Do I need an owner's representative for a small office buildout?

Even small buildouts of 2,000–5,000 square feet benefit from professional project oversight. At smaller scales, the risk is not necessarily lower, it is more concentrated. A single unmanaged change order or permit delay on a small project can represent a proportionally larger budget and schedule impact. Cresa's services are scaled to project size and often pay for themselves many times over through cost savings and risk avoidance.

What makes healthcare IT projects more complex than office projects?

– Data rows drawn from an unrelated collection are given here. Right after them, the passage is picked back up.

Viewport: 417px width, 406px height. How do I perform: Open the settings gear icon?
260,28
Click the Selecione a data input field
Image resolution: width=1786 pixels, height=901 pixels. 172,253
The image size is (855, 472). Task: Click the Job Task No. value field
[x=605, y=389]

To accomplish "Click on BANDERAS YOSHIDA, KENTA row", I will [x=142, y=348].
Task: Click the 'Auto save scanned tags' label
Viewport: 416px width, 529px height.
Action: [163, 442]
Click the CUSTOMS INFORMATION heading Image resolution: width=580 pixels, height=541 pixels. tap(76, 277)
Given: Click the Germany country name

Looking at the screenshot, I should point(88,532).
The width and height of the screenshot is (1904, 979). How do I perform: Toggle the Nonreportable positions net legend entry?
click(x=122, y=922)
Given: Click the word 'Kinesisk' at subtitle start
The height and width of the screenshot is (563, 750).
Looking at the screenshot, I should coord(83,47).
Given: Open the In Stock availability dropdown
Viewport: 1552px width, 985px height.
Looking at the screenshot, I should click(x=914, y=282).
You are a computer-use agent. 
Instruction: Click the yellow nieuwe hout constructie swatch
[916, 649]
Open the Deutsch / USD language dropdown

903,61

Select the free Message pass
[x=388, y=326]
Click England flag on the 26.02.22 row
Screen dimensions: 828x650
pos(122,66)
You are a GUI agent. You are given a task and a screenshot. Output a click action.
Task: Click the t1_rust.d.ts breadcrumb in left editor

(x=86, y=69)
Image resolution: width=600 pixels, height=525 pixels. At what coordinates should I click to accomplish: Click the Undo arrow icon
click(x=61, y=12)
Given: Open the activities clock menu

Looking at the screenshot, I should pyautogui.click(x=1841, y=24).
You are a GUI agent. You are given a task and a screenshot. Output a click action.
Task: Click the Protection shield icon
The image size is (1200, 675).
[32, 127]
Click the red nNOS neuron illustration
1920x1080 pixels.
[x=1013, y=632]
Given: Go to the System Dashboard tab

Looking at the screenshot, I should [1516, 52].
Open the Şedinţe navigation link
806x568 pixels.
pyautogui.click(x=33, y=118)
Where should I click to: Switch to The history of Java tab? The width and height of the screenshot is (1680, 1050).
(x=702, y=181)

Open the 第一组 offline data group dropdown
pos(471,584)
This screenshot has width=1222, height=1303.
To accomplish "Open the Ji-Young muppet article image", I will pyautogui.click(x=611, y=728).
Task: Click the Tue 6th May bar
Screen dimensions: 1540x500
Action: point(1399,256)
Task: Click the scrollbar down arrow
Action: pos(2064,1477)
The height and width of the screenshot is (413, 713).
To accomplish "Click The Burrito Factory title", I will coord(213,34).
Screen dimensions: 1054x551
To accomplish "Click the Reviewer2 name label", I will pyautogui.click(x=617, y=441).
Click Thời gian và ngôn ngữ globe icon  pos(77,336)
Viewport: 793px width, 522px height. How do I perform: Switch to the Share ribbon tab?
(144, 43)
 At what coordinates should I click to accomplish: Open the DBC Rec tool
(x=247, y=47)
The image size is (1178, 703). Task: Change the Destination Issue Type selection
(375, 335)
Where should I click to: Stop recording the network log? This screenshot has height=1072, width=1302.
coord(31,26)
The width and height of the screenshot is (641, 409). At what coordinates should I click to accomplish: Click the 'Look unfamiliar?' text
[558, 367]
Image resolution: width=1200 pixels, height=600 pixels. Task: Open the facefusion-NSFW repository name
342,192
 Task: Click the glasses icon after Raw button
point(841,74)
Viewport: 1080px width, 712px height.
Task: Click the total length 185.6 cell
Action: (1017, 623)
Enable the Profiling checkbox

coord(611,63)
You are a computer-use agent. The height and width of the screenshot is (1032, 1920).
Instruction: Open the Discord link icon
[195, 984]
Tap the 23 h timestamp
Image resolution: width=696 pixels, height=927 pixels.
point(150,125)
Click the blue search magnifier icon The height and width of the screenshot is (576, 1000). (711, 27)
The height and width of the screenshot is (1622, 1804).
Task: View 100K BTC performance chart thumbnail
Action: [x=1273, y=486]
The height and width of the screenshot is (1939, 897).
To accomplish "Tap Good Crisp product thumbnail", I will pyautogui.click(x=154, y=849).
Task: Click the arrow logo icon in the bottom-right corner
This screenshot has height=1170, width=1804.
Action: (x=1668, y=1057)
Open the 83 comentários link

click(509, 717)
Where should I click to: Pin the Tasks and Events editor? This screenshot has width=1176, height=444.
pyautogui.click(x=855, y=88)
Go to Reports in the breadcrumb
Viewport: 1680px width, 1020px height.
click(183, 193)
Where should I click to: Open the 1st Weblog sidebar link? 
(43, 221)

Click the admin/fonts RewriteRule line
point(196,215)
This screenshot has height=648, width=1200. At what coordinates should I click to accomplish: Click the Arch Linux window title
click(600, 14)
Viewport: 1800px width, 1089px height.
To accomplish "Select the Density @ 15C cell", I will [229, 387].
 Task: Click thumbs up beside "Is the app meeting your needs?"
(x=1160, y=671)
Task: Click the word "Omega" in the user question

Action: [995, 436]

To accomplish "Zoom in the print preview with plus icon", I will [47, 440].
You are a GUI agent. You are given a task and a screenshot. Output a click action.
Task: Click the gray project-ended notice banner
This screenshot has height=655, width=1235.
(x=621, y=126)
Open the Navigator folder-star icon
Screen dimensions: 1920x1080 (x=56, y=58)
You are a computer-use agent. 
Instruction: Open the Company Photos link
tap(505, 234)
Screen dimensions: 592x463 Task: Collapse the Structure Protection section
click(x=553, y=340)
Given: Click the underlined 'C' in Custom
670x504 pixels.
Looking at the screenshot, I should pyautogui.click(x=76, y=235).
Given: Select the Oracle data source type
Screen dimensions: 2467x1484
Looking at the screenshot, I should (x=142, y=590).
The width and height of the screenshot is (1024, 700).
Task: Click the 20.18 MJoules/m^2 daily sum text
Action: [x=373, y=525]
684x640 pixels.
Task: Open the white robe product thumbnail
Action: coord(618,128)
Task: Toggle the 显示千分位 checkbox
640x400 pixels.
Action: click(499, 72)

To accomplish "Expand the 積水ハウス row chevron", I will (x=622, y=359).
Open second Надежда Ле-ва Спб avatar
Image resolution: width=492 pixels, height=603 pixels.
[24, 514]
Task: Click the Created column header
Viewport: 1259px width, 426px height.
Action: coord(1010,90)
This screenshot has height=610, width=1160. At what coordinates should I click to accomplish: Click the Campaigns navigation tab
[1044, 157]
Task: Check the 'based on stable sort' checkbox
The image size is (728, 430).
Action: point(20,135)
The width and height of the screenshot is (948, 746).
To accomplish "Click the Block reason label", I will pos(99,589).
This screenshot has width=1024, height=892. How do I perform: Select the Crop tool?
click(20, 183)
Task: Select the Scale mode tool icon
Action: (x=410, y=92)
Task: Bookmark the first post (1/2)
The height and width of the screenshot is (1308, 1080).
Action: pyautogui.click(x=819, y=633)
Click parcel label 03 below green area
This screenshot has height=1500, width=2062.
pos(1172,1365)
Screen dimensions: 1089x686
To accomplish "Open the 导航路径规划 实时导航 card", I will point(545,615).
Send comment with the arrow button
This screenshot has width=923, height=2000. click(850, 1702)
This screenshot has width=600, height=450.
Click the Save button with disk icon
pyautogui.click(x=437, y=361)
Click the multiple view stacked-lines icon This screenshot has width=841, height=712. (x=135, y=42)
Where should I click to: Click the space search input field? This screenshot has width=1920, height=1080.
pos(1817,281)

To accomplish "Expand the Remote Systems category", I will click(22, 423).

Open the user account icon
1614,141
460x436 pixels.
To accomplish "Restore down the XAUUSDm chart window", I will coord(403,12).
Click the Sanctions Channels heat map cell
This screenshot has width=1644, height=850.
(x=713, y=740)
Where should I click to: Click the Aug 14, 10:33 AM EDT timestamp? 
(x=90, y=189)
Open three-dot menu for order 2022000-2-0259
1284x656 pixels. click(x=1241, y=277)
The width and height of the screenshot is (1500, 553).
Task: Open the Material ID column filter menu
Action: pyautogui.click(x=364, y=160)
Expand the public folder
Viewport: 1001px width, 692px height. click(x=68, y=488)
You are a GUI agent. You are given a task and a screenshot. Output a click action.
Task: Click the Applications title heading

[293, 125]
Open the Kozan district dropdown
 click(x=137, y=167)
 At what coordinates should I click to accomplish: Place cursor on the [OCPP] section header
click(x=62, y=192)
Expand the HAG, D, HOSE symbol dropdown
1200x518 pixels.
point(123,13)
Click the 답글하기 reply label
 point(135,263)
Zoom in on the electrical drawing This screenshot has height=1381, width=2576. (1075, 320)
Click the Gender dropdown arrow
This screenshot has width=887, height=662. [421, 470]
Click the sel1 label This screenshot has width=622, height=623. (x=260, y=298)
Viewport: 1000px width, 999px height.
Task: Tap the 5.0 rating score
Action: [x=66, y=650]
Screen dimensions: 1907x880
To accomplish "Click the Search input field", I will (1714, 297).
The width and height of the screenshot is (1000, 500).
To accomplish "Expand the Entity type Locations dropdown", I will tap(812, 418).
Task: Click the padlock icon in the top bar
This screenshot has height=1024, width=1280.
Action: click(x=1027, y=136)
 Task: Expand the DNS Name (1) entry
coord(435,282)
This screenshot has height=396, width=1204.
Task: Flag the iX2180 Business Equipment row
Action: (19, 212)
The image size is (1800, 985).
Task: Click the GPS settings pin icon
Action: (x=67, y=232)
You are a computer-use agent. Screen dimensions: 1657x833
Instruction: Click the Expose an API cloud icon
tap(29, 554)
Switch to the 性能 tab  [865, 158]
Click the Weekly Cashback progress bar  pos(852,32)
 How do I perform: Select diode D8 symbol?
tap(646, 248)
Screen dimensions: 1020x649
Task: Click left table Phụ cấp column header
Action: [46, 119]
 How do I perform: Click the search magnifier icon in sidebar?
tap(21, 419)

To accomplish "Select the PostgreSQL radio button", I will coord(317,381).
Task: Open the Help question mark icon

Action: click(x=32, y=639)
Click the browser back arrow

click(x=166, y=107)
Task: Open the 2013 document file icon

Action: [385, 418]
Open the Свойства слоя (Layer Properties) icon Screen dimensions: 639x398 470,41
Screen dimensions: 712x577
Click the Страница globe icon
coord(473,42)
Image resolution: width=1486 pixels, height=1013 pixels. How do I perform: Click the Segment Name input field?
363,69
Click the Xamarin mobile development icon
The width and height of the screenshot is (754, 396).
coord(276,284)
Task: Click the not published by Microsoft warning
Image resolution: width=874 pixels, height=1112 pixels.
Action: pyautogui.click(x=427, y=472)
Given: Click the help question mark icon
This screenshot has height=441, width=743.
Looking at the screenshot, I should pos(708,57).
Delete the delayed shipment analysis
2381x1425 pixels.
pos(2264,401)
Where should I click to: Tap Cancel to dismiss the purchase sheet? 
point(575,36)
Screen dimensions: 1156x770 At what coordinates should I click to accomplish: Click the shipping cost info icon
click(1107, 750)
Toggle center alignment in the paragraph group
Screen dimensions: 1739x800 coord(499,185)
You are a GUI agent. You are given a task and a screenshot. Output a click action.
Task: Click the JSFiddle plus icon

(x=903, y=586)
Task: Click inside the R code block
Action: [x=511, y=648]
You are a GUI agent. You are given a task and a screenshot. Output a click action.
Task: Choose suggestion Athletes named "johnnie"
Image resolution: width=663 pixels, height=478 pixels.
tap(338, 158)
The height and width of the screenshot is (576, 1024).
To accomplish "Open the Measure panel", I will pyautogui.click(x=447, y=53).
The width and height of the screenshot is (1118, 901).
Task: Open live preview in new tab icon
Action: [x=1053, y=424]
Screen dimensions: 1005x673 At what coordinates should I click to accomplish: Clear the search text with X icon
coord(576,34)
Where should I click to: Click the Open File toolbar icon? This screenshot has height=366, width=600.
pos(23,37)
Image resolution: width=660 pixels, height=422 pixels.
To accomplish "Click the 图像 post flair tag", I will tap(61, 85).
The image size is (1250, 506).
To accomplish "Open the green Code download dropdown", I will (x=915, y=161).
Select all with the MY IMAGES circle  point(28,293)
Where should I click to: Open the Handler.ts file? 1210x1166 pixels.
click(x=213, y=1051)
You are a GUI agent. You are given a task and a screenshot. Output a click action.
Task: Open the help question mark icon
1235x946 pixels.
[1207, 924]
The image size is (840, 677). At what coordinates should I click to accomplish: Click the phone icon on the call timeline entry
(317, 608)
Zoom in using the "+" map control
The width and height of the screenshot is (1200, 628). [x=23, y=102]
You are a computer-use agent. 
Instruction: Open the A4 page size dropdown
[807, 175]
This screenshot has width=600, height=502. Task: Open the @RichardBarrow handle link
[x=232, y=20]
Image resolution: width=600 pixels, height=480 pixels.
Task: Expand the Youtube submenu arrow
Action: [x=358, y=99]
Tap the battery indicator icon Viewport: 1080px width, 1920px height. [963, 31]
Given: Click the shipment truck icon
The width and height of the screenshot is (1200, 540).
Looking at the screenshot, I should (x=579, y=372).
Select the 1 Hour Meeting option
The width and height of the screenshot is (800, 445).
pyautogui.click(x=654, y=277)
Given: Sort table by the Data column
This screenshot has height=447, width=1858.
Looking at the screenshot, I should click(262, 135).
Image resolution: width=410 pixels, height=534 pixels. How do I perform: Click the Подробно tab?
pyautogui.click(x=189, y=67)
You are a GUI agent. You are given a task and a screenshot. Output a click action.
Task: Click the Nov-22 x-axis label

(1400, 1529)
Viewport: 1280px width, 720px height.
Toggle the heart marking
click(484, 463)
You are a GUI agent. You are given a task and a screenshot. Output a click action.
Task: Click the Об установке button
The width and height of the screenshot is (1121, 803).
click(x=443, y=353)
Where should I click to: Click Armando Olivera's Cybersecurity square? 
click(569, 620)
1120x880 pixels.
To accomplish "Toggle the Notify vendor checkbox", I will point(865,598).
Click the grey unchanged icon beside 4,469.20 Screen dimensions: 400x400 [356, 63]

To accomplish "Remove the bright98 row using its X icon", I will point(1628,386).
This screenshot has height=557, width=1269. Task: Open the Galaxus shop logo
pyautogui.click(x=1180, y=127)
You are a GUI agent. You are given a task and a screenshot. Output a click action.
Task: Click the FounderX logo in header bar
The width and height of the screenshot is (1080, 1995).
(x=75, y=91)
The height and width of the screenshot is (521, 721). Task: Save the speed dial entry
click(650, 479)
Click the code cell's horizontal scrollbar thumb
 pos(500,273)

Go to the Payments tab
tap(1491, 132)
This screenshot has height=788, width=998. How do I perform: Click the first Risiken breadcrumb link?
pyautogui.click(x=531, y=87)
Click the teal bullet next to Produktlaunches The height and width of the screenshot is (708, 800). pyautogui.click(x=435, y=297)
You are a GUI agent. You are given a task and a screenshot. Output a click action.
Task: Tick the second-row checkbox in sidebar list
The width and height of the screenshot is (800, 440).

Healthcare buildouts involve regulatory oversight from Oregon Health Authority in addition to Portland BDS, highly specialized MEP and medical gas systems, infection control requirements, ADA standards applied at clinical levels, and potentially lead shielding for imaging suites. These factors require specialized design professionals, longer permit timelines, and experienced construction management  making owner's representation not just valuable, but essential.

How does the tenant improvement allowance work?

A tenant improvement allowance (TIA) is a credit provided by the landlord, typically expressed as a dollar amount per square foot, to fund the buildout of your leased space. The TIA is applied against documented construction costs after completion and is governed by specific terms in your lease  including eligible expenses, disbursement process, and deadline for use. Cresa helps clients maximize their TIA during lease negotiation and tracks utilization meticulously throughout construction.